Era un genio. Realmente un genio.
Tenía un CI de más de 250. Desde niño había sido sometido a innumerables tests y experimentos por quienes trataban de comprender su genialidad. Ya de mayor, con varios doctorados en su haber, él mismo se estudió con la esperanza de descifrar sus secretos y encontrar la forma de develarlos para transferírselos a otros, para bien de la Humanidad. Armó un equipo de trabajo extraordinario, para lo cual buscó en todo el mundo a los mejores en más de cien disciplinas, quienes trabajaron bajo sus órdenes durante mucho tiempo.
Diseñó una operación de cerebro tan difícil que sólo él era capaz de llevarla a cabo. Pero como el cerebro a estudiar era el suyo, pasó años preparando a sus técnicos y ayudantes para realizarla.
Experimentaron con animales y con personas para aprehender y perfeccionar técnicas absolutamente revolucionarias, tanto que cada una de ellas por sí sola le hubiera bastado al buen Doctor para ganar, como menos, el Nobel. De hecho, recibió este premio en cinco oportunidades.
Por supuesto, en sus investigaciones cometió errores y murieron pacientes, como siempre ocurre. Esto fue por el bien mayor de la ciencia.
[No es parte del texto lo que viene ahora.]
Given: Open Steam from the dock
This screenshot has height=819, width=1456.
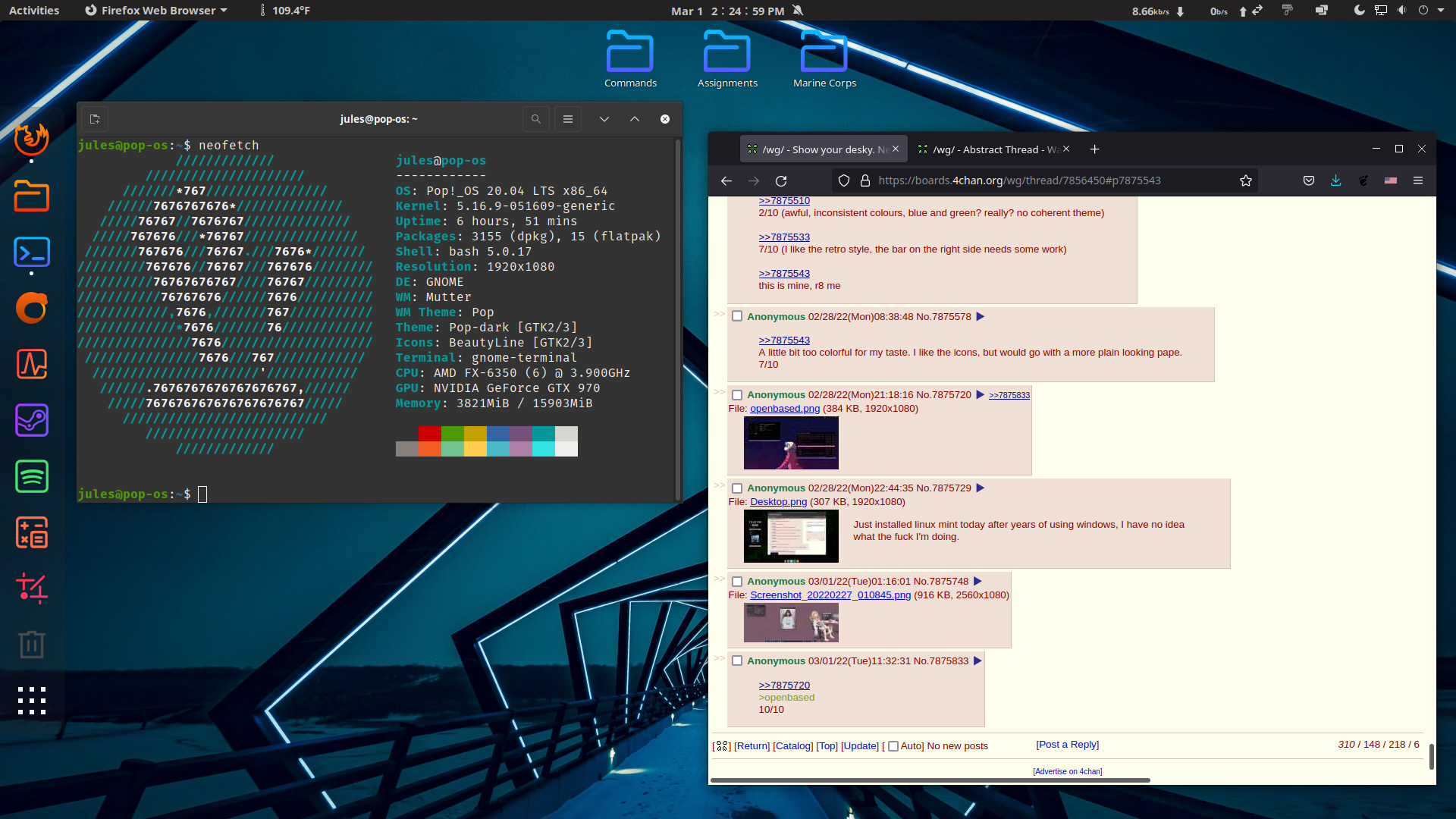Looking at the screenshot, I should click(x=32, y=420).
Pensó y repensó miles de veces las diferentes eventualidades que podían presentarse. Los datos a obtener eran de una complejidad tal, que sólo él, al despertar, podría descifrarlos.
Cuando cumplió sesenta y ocho años, la operación, por fin, tuvo lugar. Intervinieron doce equipos de médicos. Demoraron veintiocho horas. Debieron pasar tres días hasta que despertara. Sus discípulos se consumían esperando el momento en que el Maestro reaccionase y, por fin, pudiese culminar el trabajo de toda una vida.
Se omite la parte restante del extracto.